Si no hay destino profético, ni categorías o verdades fijas, lo canónico está siempre en desplazamiento, en lucha por el capital simbólico, y la historia literaria será paradójica, y cualquier cosa menos evidente, lejos de esos monumentos de significaciones compartidas que nutren el sentido común. De tal manera que lo canónico -incluyendo el canon feminista- es un orden pragmático y por tanto provisorio. Y si volvemos al principio y recordamos cómo se establecen los cánones, siempre habrá escrituras en desplazamiento, excluidas, porque no se adaptan o adoptan al discurso maestro establecido o solo identifican identidades locales. Que en este punto, las hegemonías nacionales cumplen su función, al apoyarse en el hecho arbitrario de tomar como centro genealógico alguno de los grandes relatos del pasado, tal como el eurocentrismo o el castellanismo.

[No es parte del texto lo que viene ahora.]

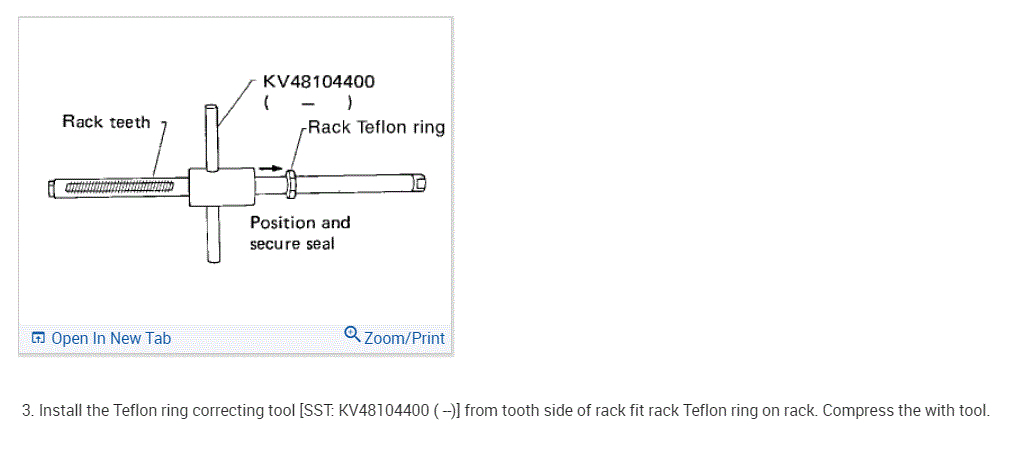This screenshot has height=451, width=1013.
Task: Click the Zoom/Print magnifier icon
Action: click(351, 333)
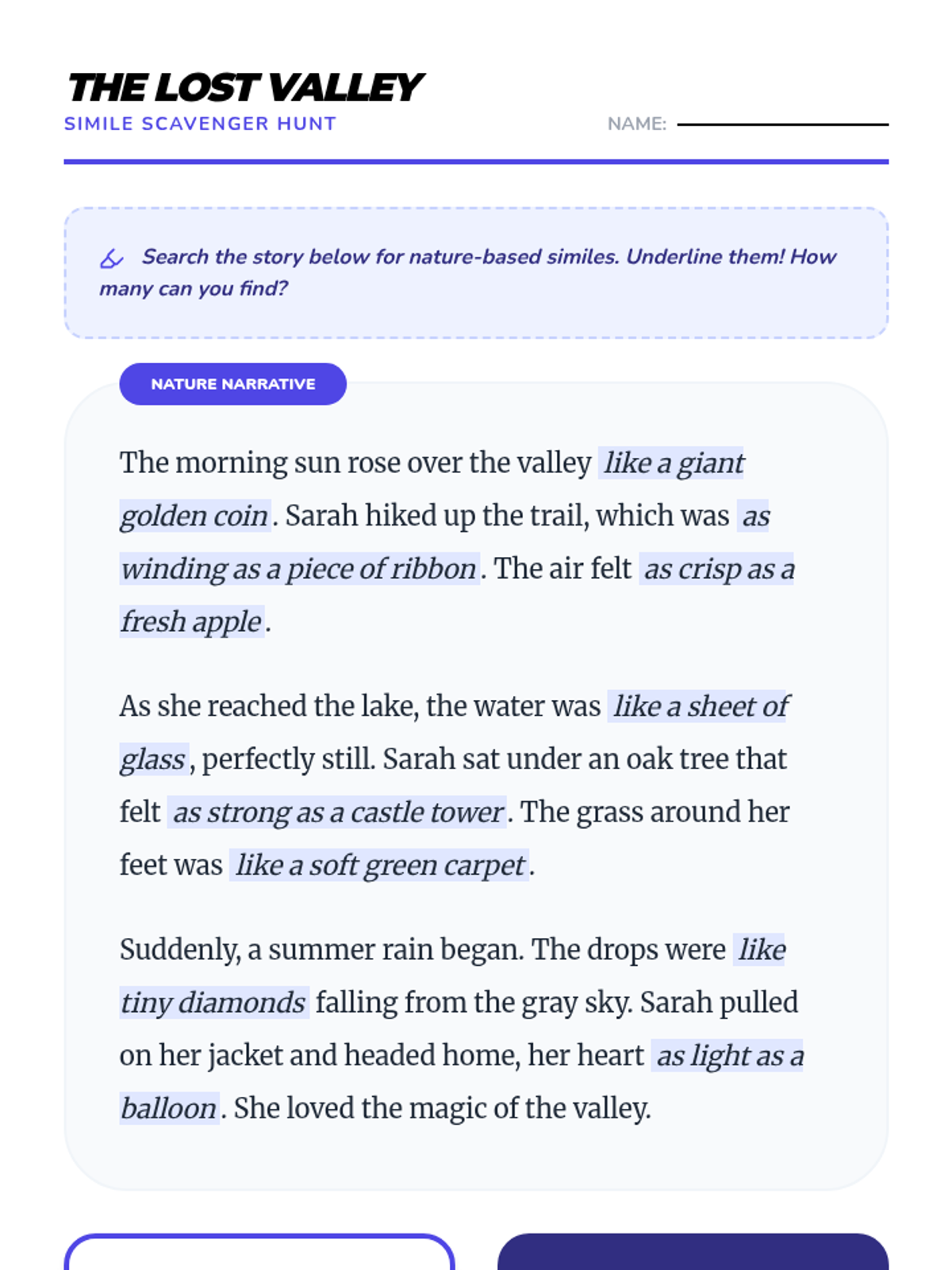952x1270 pixels.
Task: Click the highlighted phrase "like a sheet of"
Action: [700, 706]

Actos simbólicos que participan en las luchas por la definición y dominio de lo real, los textos «mundanos» de las mujeres no solo han sido producto de la realidad particular en la que se inscriben, sino que han sido y son agentes productores si bien agentes desiguales de esa misma realidad. Para aportarles una última pincelada, un rasgo más en mi descripción, digamos, para terminar, que cierta forma de discurso que adopta la escritura de mujer introduce a menudo una «ciencia del otro» -una heterología, por emplear factura posmoderna- para ordenar el caos de la experiencia. En los resquicios textuales, esta heterología pone en entredicho los principios que rigen la vida familiar, sexual, el panoptismo, la vigilancia y la disciplina. Solo la diversidad metodológica podrá abordar los matices de insubordinación formal, temática e ideológica que esta heterología a veces puede arrastrar consigo.

Referencias

  • Bajtin, M., Estética de la creación verbal, trad. Tatiana Bubovna, México: Siglo XXI, 1985.

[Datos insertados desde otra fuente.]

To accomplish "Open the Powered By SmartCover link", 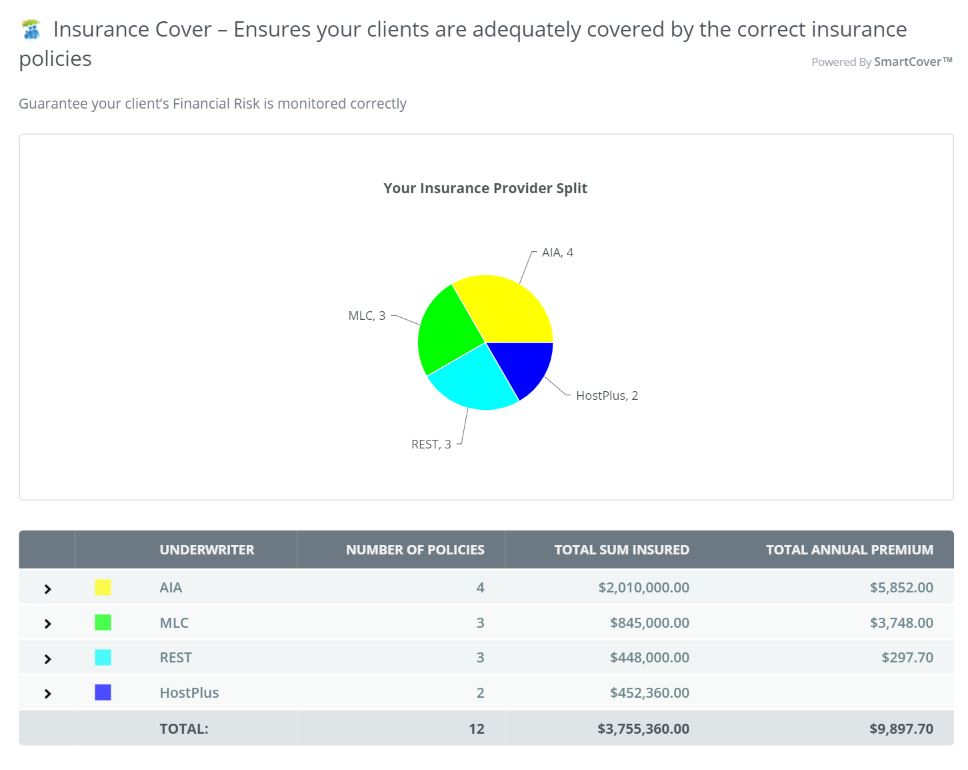I will tap(881, 62).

  • ——, Teoría y estética de la novela, trad. Helena S. Kriukova y Vicente Cacarra, Madrid: Taurus, 1989.
  • Barthes, Roland, «La morte de l'auteur», Manteia V ( 1967), pp. 12-18.
  • Bennet, Tony, Formalism and Marxism, London: Methuen, 1979.
  • Carrión, María M., Arquitectura y cuerpo en la figura autorial de Teresa de Jesús, Barcelona: Anthropos, 1994.
  • Foucault, Michel, «Que-est-ce-que c'est un auteur?», Bulletin de la Société française de Philosophie 63, 3 (1969), pp. 73-104.
  • ——, Del lenguaje y la literatura, Intr. Angel Gabilondo, Barcelona: Paidós, 1996.
  • Fowler, Alistair, «Genre and the Literary Canon», New Literary History 11 (1979), pp. 97-119.
  • Grosz, Elizabeth, Space, Time, and Perversion, London: Routledge, 1995.
  • Guillory, John, Cultural Capital, University of Chicago Press, 1993. Lacan, Jacques, Escritos I, México: Siglo XXI, 1989.
  • Lyotard, J. F., La posmodernidad. (Explicada a los ninos), Barcelona: Gedisa, 1994.
  • Smith, Barbara Herrnstein, «Contingencies of Value», Critical Inquiry 10 (1983), pp. 1-35.
  • Taguieff, Pierre-André, La force du préjugé. Essai sur le racisme et ses doubles, Paris: Ed. La Découverte, 1988.